In many ways, I would love to see how someone else perceives the world, and to be able to compare world views, but I do not think that is ever possible as it will always be through the filter of my own grey matter that would distort any such input. I would be fascinated to know how those with elements of synaesthesia perceive the world; this is where the perception of sense is different from that seen by the majority; people talk of ‘hearing’ colour or ‘tasting’ music. I have always thought that would be fascinating, and again it all relates to that processing by the brain. But, as I say, I’ll just have to use my imagination.

 

This week’s soundtrack: ‘Even Better that the Real Thing’ by U2

Hot & Cold

I’m impressed by moderation. I appreciate it does not seem the most obvious sentiment to express, but the context is in being able to apply moderation as a way of life. If people possess a skill you do not feel you have there is a tendency towards one of two positions; to hate them for it or to be impressed by it. I find practising moderation difficult, so I am impressed with people who can and do live life with more balance. Usually I am either on or off, happy or sad, full of beans or ready for bed. I do not do inbetween, and as a result live with both the advantages and the drawbacks.

Helpfully for me I have disciplined and controlled people in my life or else I would be all over the place.
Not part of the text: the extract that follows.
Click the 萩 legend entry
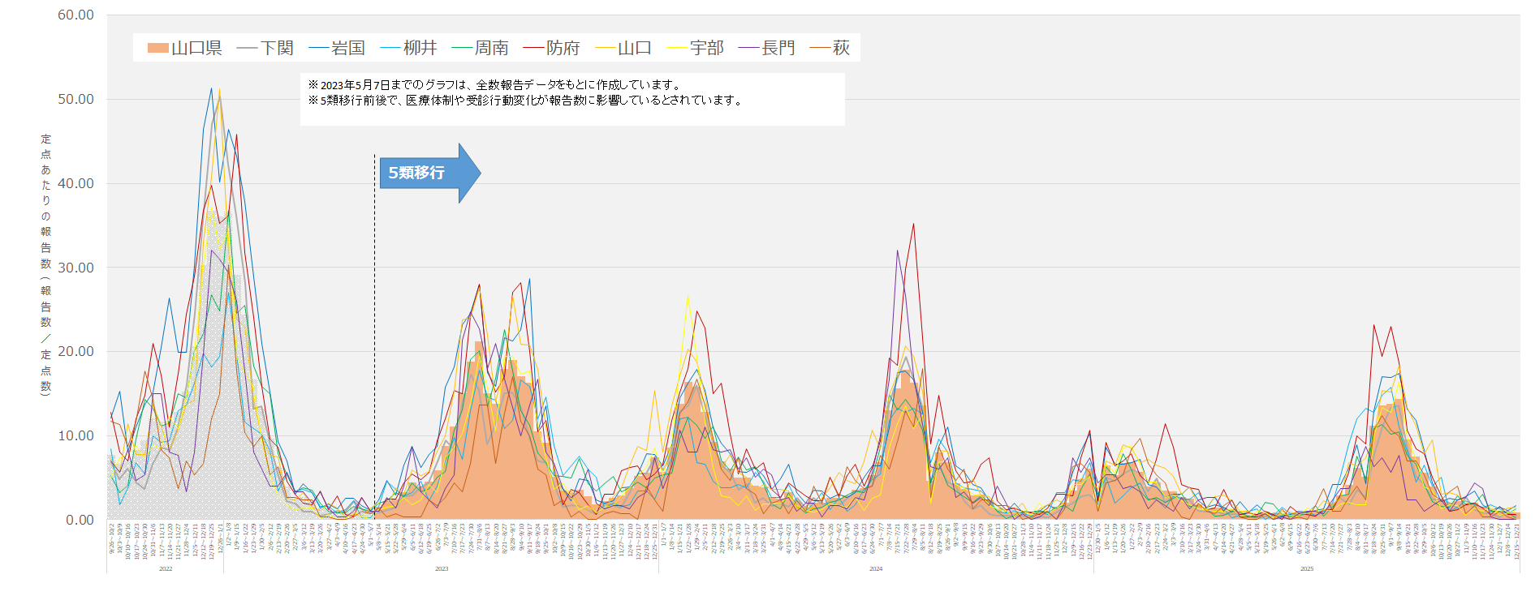Image resolution: width=1535 pixels, height=613 pixels. click(830, 49)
Personally, I can go from one extreme to another in a matter of minutes. I am not good at hitting the sweet spot in the middle, at least not first time. I usually need at least three attempts to get it right – note, those who know me, have patience, please – probably best epitomised by my driving test experience which was the definition of ‘goldilocks’. First test failed largely on being too hesitant, second one failed on being too aggressive and third one passed as just right. There are other areas of my life that have taken a similar porridge temperature trajectory (although the bears have not come home to catch me, at least not yet). It would be nice to hit the sweet spot first time, but I suppose personally I need the practice.
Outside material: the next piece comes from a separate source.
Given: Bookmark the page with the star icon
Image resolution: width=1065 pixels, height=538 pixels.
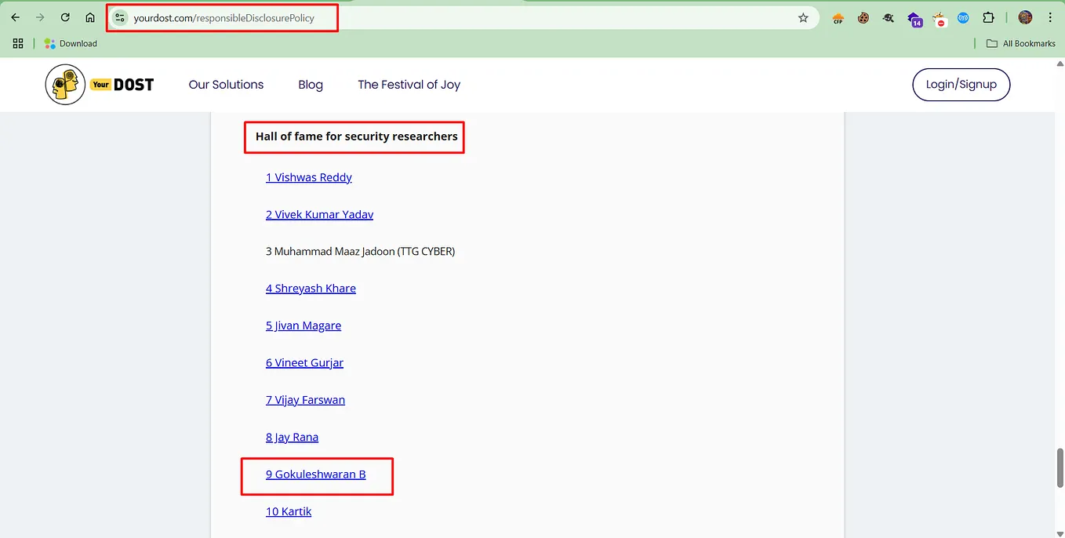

What can bother me more is getting a handle on my swings of mood, and I suspect those close to me put up a lot with them too. I can get cross very quickly, but calm down just as fast. I also have a good line in panic, although on this one I have worked out that letting a minute or two of ‘oh goodness sake what do I do now?’ is often rewarded by a sustained follow up of cool practical thought and action as to best save the situation or at least initiate a decent attempt at damage limitation. I refer longer term readers to the Mount Fuji experience as a key example of turning something potential disastrous (and, to be honest, dangerous) into something that, as the cliché goes, you end up laughing about. Acting instinctively can be helpful at times, and at least you know what is going on with me, I’m terribly bad at hiding what I am feeling at any one time, unlike some whose inner thoughts and feelings are hidden behind a mask that really, really, should be in use playing high stakes poker, if they were not so disinclined.
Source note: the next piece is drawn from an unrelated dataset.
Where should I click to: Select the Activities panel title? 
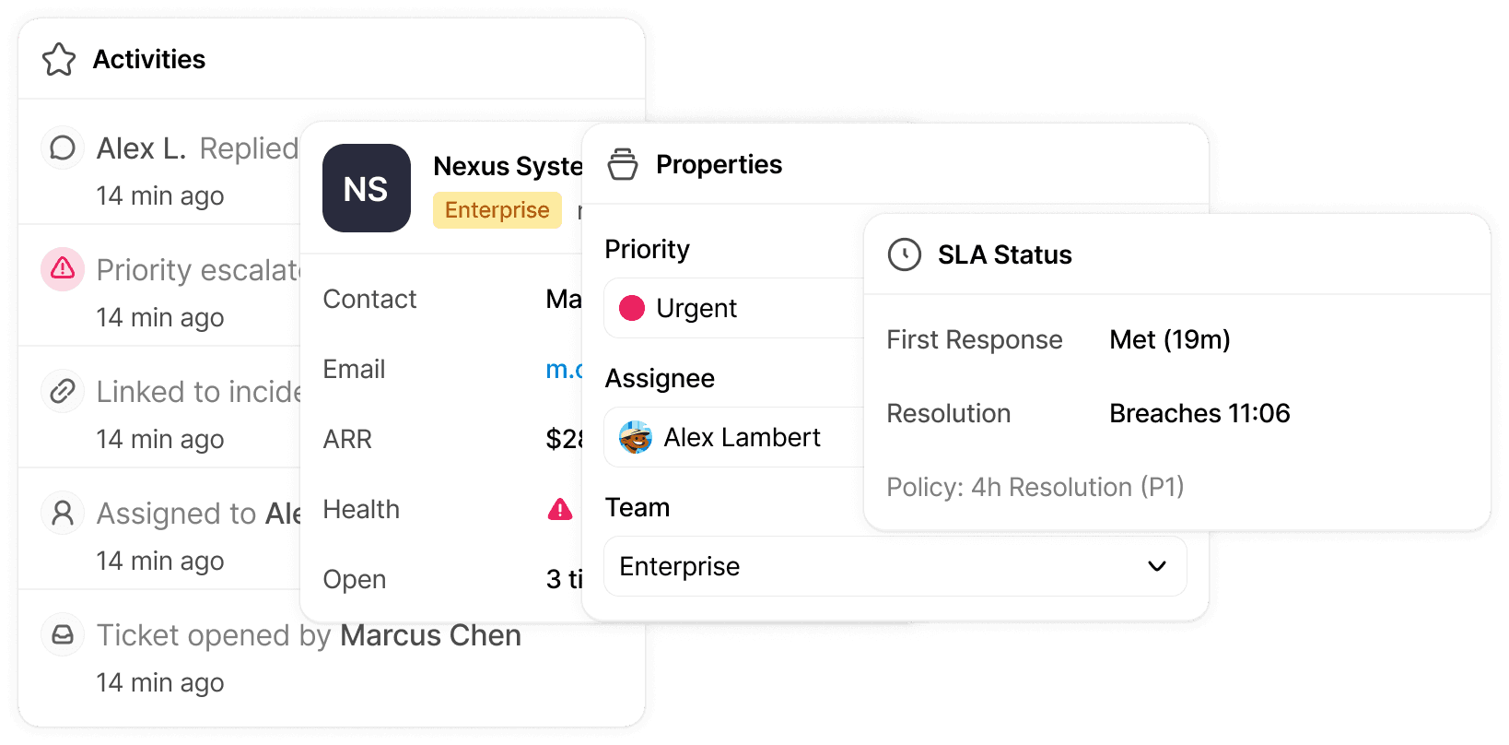click(149, 59)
Of course, both types work together. I get them to jump off the cliff into the clear, warm water when otherwise they’d probably never go, spending too much time considering whether it was worth it or not. Mind you, they’ve already paused long enough to take the time to (1) check that the water is deep enough for it to be safe and (2) checked that the sharks are not circling waiting for a free meal to drop in on them. A win-win scenario for us both I feel, and yes I feel annoyed with myself for using ‘win-win scenario’ in something not written about my corporate work life. Time to sign off when I’m behind, I feel…

 

This week’s soundtrack: ‘I Go to Extremes’ by Billy Joel, off the 1989 album ‘Storm Front’ – right back to being 18 and my first year at University.